### DOCUMENT EXCERPT

--- begin ---

I never talked baby talk to my children. From the moment they were born, I talked to them as if I was speaking to an adult. I didn’t want to get in the habit of treating them as if they couldn’t understand. My experience had been that some adults didn’t give children enough credit for what they were capable of accomplishing. I didn’t want to underestimate my children. I believe that children are capable of so much more than we realize.
We must begin teaching our children from the day they are born how to survive in a world where they will constantly be surrounded by those who call good evil and evil good. They must be taught to recognize the promptings of the Holy Ghost. They will need the direction and comfort that the Spirit provides. Every child—no matter how young—has the capability of understanding what we teach through the Spirit.
Our children don spiritual armor as they establish patterns of personal daily discipleship. Perhaps we underestimate the abilities of children to grasp the concept of daily discipleship. President Henry B. Eyring counseled us to “start early and be steady” (Citing Henry B. Eyring, First Counselor, First Presidency, “Spiritual Preparedness: Start Early and Be Steady,” Oct. 2005 General Conference). So a third key to helping children become sin-resistant is to begin at very early ages to lovingly infuse them with basic gospel doctrines and principles—from the scriptures, the Articles of Faith, the For the Strength of Youth booklet, Primary songs, hymns, and our own personal testimonies—that will lead children to the Savior.
Creating consistent habits of prayer, scripture study, family home evening, and Sabbath worship leads to wholeness, internal consistency, and strong moral values—in other words, spiritual integrity (Joy D. Jones, Primary General President, “A Sin-Resistant Generation,” Apr. 2017 General Conference).
I have seen some parents wait until their children are teenagers to begin to teach them many important things because they don’t think small children are ready or capable of comprehending complex topics. I submit that children understand much more than we think. Don’t confuse a child’s lack of vocabulary to converse with her/his ability to comprehend. For instance, many people are capable of understanding foreign languages long before they are capable of speaking those languages. Satan’s tactics don’t allow us the luxury of waiting until our children are teenagers to arm them with spiritual power.
We all love our children, so we tend to want to keep them tiny forever, but that’s not the way it is supposed to happen. From the day they are born, they are learning and growing. It is our job as parents to prepare them to be responsible adults. We can’t do that if we are in denial. We are doing our children a disservice if we don’t prepare them for the world they will have to negotiate.

--- end ---

### GIVEN INFORMATION
--- begin ---

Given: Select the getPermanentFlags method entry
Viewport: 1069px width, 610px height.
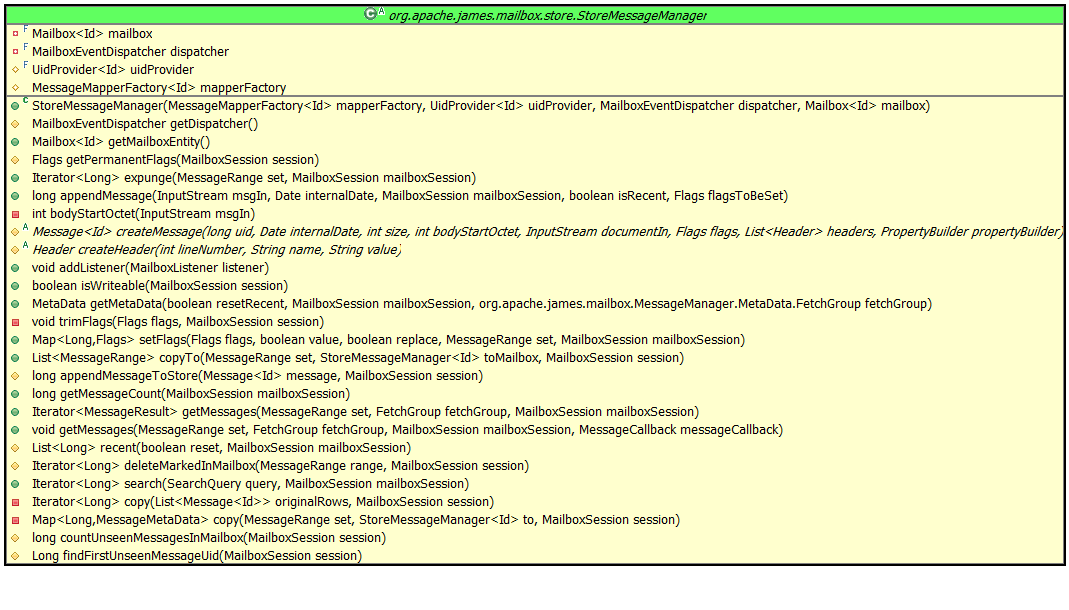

--- end ---

### TASK TO CARRY OUT
From the essay on teaching young children, set down word for word the part that opens with "We must begin" and closes with "through the Spirit.".

### PROBLEM SOLUTION
We must begin teaching our children from the day they are born how to survive in a world where they will constantly be surrounded by those who call good evil and evil good. They must be taught to recognize the promptings of the Holy Ghost. They will need the direction and comfort that the Spirit provides. Every child—no matter how young—has the capability of understanding what we teach through the Spirit.